**Given records**.
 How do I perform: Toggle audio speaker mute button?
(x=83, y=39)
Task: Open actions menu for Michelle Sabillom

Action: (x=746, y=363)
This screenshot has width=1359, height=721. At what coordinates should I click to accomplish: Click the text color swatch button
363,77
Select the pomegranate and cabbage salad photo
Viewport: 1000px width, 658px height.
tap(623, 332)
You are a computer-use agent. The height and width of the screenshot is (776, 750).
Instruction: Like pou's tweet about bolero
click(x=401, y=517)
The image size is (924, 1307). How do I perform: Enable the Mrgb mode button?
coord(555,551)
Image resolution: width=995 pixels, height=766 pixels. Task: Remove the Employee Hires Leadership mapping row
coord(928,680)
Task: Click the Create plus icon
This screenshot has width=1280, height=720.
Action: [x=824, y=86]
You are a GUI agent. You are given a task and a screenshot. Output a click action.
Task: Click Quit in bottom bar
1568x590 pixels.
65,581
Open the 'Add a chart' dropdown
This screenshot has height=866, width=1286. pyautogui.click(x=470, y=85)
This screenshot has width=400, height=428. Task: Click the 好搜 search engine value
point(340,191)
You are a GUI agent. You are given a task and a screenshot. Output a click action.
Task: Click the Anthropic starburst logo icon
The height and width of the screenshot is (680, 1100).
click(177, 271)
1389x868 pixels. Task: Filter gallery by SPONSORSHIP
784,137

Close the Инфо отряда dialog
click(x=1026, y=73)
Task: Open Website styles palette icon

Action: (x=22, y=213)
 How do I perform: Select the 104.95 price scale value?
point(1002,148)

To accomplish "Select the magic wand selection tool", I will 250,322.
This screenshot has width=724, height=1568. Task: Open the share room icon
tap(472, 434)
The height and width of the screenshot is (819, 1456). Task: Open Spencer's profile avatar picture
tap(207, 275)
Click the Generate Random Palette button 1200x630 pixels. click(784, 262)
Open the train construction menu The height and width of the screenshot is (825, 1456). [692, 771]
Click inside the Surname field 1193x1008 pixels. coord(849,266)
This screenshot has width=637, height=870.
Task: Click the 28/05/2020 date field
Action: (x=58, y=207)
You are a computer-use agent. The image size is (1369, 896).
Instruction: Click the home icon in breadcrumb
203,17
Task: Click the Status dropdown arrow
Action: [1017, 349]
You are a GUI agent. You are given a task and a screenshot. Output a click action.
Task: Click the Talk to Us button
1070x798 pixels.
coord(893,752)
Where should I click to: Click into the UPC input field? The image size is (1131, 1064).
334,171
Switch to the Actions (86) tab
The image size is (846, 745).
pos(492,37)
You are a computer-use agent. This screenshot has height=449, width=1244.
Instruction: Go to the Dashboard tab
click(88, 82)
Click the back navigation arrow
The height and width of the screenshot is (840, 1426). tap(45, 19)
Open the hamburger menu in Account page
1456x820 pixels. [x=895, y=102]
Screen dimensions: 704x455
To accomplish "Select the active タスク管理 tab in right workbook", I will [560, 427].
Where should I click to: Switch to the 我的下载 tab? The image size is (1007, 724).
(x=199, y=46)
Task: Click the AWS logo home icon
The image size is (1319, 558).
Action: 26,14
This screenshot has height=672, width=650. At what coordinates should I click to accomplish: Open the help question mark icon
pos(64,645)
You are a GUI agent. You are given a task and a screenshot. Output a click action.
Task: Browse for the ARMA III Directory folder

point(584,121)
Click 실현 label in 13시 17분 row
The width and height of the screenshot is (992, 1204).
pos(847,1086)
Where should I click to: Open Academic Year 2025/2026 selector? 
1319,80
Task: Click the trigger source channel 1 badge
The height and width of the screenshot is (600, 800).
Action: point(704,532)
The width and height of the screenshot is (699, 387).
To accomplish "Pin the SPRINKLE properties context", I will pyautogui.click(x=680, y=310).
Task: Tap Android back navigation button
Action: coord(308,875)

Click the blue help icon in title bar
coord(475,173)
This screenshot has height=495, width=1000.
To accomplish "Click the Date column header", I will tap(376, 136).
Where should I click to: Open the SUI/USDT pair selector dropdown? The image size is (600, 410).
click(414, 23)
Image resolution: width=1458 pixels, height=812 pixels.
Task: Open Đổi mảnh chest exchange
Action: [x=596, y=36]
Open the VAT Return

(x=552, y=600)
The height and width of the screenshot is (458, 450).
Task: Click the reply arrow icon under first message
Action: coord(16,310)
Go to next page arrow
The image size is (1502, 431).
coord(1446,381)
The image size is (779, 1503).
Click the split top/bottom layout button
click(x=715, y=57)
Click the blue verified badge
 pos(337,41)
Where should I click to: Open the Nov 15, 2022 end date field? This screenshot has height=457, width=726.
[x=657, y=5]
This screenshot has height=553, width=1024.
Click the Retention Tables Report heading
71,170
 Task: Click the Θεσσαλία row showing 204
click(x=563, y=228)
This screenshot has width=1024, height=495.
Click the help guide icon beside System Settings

**Exercise instructions**. Above are the records; copy exactly the lines from the line with "Where should I click to: Switch" through the line with "The width and height of the screenshot is (699, 387).", both included.

**Response below**.
Where should I click to: Switch to the 我的下载 tab? The image size is (1007, 724).
(x=199, y=46)
Task: Click the AWS logo home icon
The image size is (1319, 558).
Action: 26,14
This screenshot has height=672, width=650. At what coordinates should I click to accomplish: Open the help question mark icon
pos(64,645)
You are a GUI agent. You are given a task and a screenshot. Output a click action.
Task: Browse for the ARMA III Directory folder

point(584,121)
Click 실현 label in 13시 17분 row
The width and height of the screenshot is (992, 1204).
pos(847,1086)
Where should I click to: Open Academic Year 2025/2026 selector? 
1319,80
Task: Click the trigger source channel 1 badge
The height and width of the screenshot is (600, 800).
Action: point(704,532)
The width and height of the screenshot is (699, 387).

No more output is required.